Do this: Count the lines in the items below that contain the string "click", treating uppercase and lowercase as different. Give only the number.

(Items on locating words and elements)
====================

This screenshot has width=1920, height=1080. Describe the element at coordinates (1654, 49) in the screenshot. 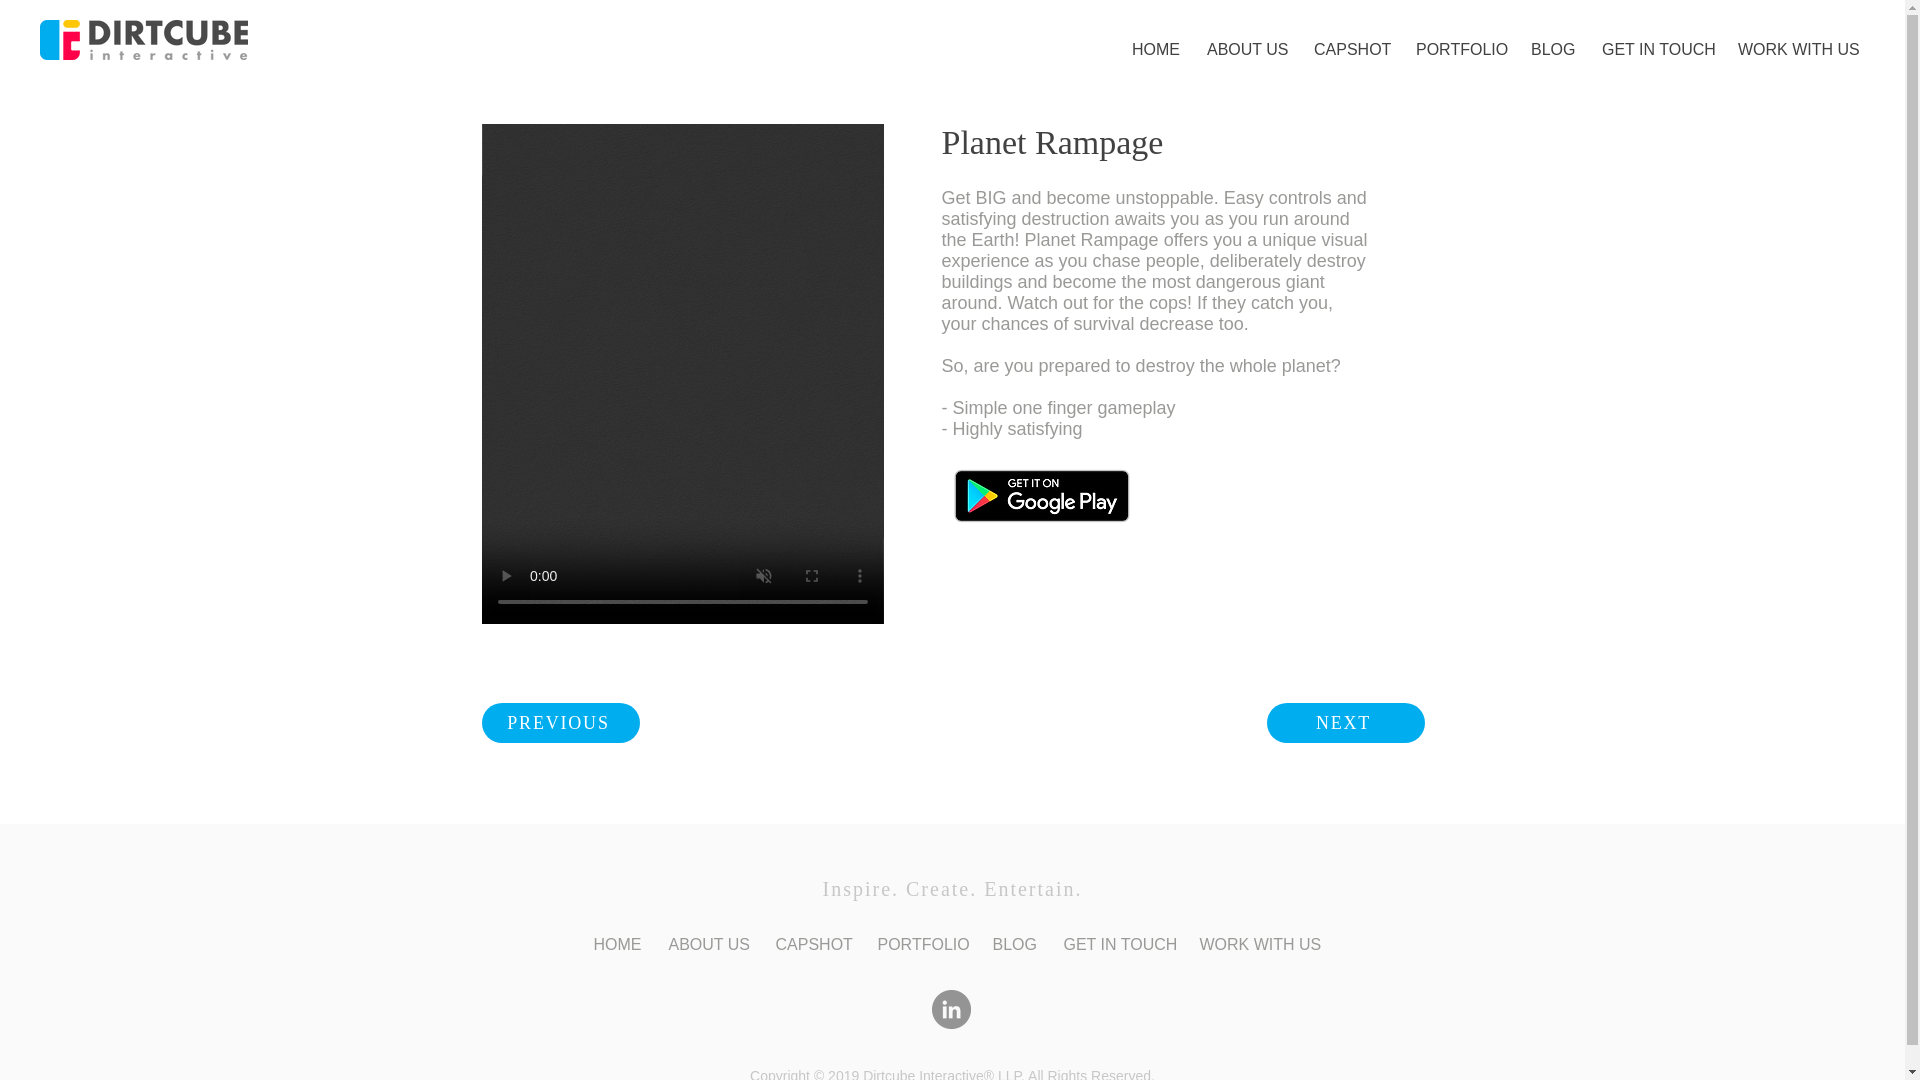

I see `GET IN TOUCH` at that location.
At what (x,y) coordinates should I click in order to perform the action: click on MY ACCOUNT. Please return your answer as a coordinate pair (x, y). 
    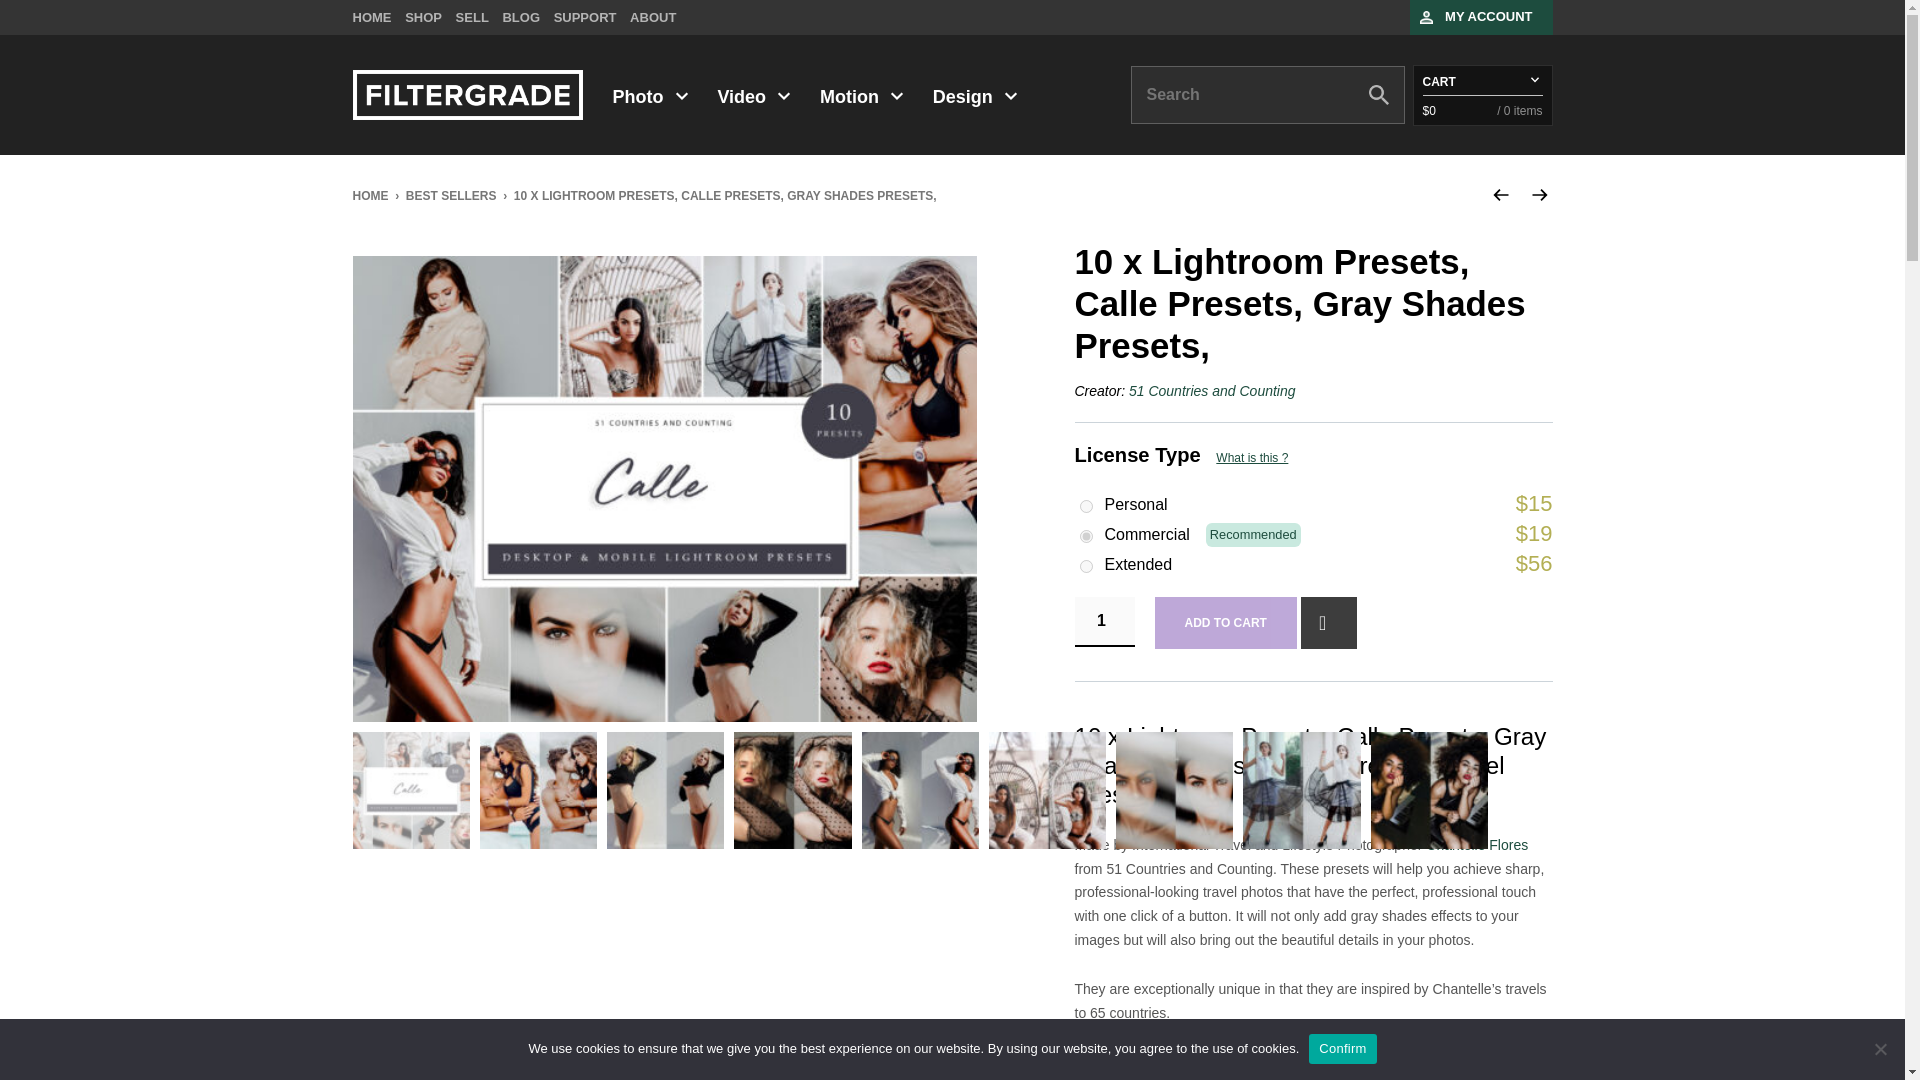
    Looking at the image, I should click on (1488, 16).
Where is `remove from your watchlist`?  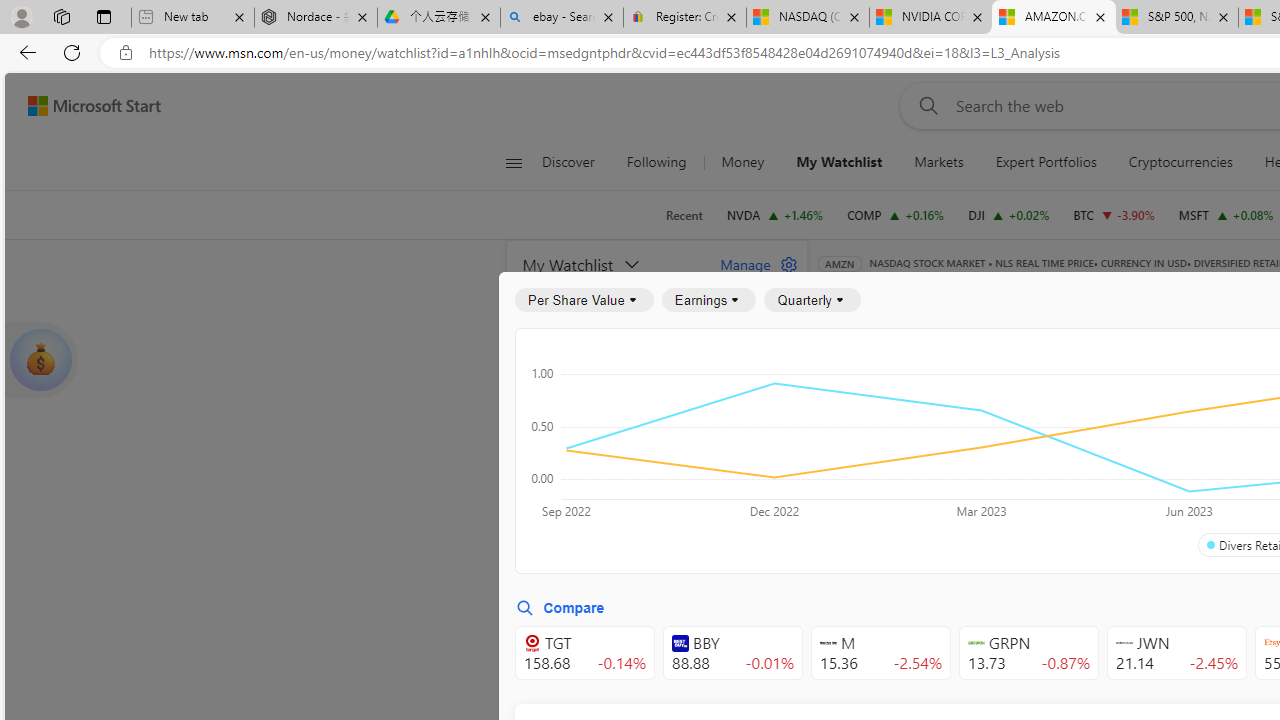 remove from your watchlist is located at coordinates (786, 498).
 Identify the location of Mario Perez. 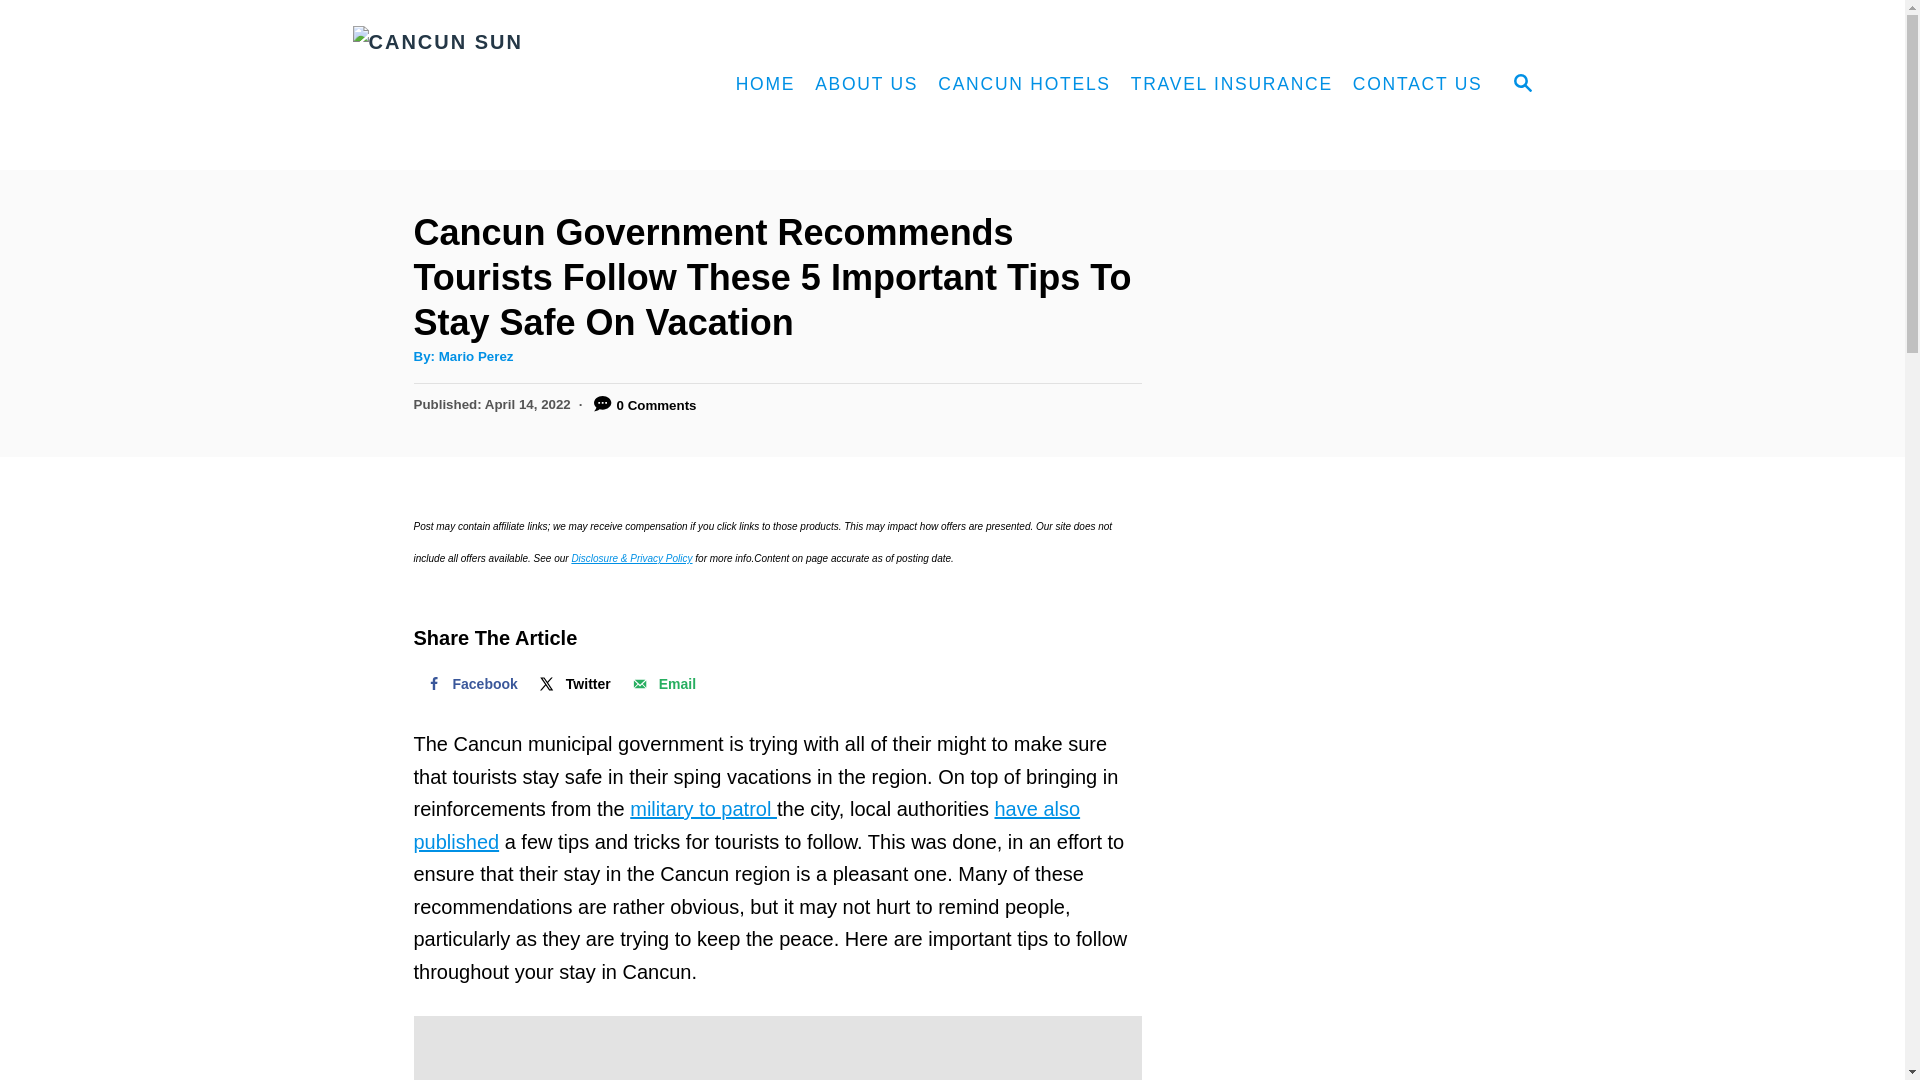
(476, 356).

====================

Full response: 2